• _Data extracted from a collection_
* * * * * * *
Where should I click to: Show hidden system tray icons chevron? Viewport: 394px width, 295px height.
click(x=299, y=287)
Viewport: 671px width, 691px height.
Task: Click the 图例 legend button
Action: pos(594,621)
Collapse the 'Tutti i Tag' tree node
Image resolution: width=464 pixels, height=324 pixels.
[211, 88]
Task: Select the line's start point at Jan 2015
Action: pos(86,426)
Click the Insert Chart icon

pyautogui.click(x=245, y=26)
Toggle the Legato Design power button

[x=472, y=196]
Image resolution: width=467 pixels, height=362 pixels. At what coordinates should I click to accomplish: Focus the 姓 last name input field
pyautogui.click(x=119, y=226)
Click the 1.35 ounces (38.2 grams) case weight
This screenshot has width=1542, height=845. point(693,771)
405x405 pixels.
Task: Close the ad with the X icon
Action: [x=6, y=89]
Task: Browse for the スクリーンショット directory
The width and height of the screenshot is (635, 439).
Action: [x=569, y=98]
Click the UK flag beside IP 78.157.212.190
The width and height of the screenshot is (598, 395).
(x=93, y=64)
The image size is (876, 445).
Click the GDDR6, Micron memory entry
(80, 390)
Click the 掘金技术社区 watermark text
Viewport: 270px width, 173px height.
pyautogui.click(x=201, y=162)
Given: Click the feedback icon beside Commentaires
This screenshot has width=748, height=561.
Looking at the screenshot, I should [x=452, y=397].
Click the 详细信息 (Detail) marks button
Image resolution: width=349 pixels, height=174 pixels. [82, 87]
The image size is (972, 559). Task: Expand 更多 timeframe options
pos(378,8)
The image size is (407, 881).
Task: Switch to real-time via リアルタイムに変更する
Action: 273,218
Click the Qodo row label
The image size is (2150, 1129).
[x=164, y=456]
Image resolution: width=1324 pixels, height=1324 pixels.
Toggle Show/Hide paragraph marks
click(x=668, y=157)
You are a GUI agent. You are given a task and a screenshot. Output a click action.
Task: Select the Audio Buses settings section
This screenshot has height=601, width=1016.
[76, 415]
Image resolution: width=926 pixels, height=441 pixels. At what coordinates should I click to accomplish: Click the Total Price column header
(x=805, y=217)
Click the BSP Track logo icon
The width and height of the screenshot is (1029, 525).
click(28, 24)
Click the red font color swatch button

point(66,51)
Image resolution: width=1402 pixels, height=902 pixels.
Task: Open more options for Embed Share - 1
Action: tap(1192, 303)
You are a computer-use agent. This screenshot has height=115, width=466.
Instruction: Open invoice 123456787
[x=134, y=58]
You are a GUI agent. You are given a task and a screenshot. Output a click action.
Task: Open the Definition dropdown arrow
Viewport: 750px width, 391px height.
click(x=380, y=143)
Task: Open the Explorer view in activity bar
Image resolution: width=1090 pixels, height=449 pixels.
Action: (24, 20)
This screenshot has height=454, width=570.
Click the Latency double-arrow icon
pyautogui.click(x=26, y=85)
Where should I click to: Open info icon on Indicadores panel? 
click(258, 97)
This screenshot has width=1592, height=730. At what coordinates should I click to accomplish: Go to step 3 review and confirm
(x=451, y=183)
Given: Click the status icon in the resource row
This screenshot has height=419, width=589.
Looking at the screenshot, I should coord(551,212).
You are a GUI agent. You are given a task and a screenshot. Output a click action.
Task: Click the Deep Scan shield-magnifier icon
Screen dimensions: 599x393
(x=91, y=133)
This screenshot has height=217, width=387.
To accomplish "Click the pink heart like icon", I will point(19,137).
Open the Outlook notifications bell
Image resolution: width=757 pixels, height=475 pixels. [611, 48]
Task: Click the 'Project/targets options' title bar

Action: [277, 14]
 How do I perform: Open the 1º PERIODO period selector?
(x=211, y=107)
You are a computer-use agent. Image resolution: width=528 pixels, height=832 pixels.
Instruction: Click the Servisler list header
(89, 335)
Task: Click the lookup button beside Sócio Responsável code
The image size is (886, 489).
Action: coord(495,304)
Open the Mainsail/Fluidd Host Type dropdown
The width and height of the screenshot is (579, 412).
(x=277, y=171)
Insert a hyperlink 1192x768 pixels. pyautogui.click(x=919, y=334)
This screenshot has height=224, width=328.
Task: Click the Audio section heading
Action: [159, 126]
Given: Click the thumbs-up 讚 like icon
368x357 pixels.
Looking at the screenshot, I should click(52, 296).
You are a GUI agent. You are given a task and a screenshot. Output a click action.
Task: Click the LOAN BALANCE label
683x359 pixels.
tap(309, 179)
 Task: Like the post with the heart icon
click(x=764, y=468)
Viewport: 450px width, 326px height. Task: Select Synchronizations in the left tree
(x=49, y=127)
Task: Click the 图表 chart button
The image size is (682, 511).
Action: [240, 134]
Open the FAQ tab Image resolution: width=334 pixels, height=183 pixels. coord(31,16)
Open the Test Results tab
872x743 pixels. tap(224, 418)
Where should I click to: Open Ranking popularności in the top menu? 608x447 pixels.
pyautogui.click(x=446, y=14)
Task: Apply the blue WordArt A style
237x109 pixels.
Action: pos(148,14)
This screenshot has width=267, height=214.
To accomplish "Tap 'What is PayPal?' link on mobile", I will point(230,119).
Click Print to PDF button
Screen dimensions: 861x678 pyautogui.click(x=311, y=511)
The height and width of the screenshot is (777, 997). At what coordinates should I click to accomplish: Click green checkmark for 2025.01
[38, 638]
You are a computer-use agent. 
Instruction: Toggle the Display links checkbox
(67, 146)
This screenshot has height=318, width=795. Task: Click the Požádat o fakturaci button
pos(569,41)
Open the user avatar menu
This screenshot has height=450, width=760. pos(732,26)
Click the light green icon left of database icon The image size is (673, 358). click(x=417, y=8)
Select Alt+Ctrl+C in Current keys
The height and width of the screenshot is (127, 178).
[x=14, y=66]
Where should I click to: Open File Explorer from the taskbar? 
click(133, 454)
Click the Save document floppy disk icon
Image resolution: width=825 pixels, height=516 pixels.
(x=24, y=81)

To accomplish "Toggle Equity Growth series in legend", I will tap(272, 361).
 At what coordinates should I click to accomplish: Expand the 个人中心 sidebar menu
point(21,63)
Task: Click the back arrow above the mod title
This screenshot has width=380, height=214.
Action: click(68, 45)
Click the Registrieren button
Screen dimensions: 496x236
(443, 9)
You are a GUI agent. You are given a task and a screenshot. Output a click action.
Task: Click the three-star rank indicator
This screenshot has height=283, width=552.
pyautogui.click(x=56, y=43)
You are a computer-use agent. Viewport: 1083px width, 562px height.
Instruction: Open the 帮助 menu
* * * * * * *
• _Assignment_
Find the lines above with the word "dropdown". Copy them out.

• _Result for this exercise_
Task: Open the Definition dropdown arrow
Open the Mainsail/Fluidd Host Type dropdown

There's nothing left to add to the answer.